▸ **Stored data entries**:
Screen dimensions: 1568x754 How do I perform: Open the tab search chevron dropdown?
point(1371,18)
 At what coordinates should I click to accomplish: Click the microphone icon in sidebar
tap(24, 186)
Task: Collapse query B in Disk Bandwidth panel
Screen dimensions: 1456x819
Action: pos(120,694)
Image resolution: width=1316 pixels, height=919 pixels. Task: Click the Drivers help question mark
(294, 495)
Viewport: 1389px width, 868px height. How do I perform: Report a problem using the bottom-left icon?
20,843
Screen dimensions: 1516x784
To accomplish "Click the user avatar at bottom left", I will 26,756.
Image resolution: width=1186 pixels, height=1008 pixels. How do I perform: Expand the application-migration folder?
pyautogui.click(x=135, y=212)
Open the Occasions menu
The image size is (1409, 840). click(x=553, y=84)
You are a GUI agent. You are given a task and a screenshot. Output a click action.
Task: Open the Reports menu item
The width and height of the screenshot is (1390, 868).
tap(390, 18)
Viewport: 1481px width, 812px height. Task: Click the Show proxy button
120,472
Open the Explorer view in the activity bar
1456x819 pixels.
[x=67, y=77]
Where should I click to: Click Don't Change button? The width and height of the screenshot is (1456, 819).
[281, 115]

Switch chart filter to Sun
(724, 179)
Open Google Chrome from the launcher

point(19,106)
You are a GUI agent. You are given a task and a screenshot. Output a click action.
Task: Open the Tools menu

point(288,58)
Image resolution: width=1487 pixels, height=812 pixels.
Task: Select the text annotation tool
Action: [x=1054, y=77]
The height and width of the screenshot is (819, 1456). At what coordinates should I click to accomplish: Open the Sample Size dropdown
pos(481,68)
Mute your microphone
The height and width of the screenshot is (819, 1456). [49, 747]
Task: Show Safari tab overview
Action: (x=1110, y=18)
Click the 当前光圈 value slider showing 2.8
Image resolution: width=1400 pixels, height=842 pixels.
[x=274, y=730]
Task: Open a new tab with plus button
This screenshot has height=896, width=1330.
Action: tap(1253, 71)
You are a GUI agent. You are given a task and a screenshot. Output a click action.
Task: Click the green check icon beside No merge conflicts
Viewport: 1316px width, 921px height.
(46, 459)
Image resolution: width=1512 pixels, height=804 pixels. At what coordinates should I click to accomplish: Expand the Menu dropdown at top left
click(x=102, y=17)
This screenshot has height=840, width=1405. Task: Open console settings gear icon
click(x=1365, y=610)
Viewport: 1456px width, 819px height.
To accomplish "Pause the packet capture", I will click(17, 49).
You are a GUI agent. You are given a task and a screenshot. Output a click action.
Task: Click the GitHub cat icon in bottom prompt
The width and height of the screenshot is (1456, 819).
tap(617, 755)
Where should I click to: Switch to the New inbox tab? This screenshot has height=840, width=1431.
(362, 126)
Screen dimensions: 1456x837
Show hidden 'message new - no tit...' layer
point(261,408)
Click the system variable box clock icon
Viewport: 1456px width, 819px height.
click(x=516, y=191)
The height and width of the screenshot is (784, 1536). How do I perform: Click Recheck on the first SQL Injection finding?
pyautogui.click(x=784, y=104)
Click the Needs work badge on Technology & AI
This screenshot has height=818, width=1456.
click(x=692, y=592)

▸ **TASK**: A word-for-word copy of all the entries is required.

▸ **RESPONSE TO THE EXERCISE**:
Screen dimensions: 1568x754 How do I perform: Open the tab search chevron dropdown?
point(1371,18)
 At what coordinates should I click to accomplish: Click the microphone icon in sidebar
tap(24, 186)
Task: Collapse query B in Disk Bandwidth panel
Screen dimensions: 1456x819
Action: pos(120,694)
Image resolution: width=1316 pixels, height=919 pixels. Task: Click the Drivers help question mark
(294, 495)
Viewport: 1389px width, 868px height. How do I perform: Report a problem using the bottom-left icon?
20,843
Screen dimensions: 1516x784
To accomplish "Click the user avatar at bottom left", I will 26,756.
Image resolution: width=1186 pixels, height=1008 pixels. How do I perform: Expand the application-migration folder?
pyautogui.click(x=135, y=212)
Open the Occasions menu
The image size is (1409, 840). click(x=553, y=84)
You are a GUI agent. You are given a task and a screenshot. Output a click action.
Task: Open the Reports menu item
The width and height of the screenshot is (1390, 868).
tap(390, 18)
Viewport: 1481px width, 812px height. Task: Click the Show proxy button
120,472
Open the Explorer view in the activity bar
1456x819 pixels.
[x=67, y=77]
Where should I click to: Click Don't Change button? The width and height of the screenshot is (1456, 819).
[281, 115]

Switch chart filter to Sun
(724, 179)
Open Google Chrome from the launcher

point(19,106)
You are a GUI agent. You are given a task and a screenshot. Output a click action.
Task: Open the Tools menu

point(288,58)
Image resolution: width=1487 pixels, height=812 pixels.
Task: Select the text annotation tool
Action: [x=1054, y=77]
The height and width of the screenshot is (819, 1456). At what coordinates should I click to accomplish: Open the Sample Size dropdown
pos(481,68)
Mute your microphone
The height and width of the screenshot is (819, 1456). [49, 747]
Task: Show Safari tab overview
Action: (x=1110, y=18)
Click the 当前光圈 value slider showing 2.8
Image resolution: width=1400 pixels, height=842 pixels.
[x=274, y=730]
Task: Open a new tab with plus button
This screenshot has height=896, width=1330.
Action: tap(1253, 71)
You are a GUI agent. You are given a task and a screenshot. Output a click action.
Task: Click the green check icon beside No merge conflicts
Viewport: 1316px width, 921px height.
(46, 459)
Image resolution: width=1512 pixels, height=804 pixels. At what coordinates should I click to accomplish: Expand the Menu dropdown at top left
click(x=102, y=17)
This screenshot has height=840, width=1405. Task: Open console settings gear icon
click(x=1365, y=610)
Viewport: 1456px width, 819px height.
To accomplish "Pause the packet capture", I will click(17, 49).
You are a GUI agent. You are given a task and a screenshot. Output a click action.
Task: Click the GitHub cat icon in bottom prompt
The width and height of the screenshot is (1456, 819).
tap(617, 755)
Where should I click to: Switch to the New inbox tab? This screenshot has height=840, width=1431.
(362, 126)
Screen dimensions: 1456x837
Show hidden 'message new - no tit...' layer
point(261,408)
Click the system variable box clock icon
Viewport: 1456px width, 819px height.
click(x=516, y=191)
The height and width of the screenshot is (784, 1536). How do I perform: Click Recheck on the first SQL Injection finding?
pyautogui.click(x=784, y=104)
Click the Needs work badge on Technology & AI
This screenshot has height=818, width=1456.
click(x=692, y=592)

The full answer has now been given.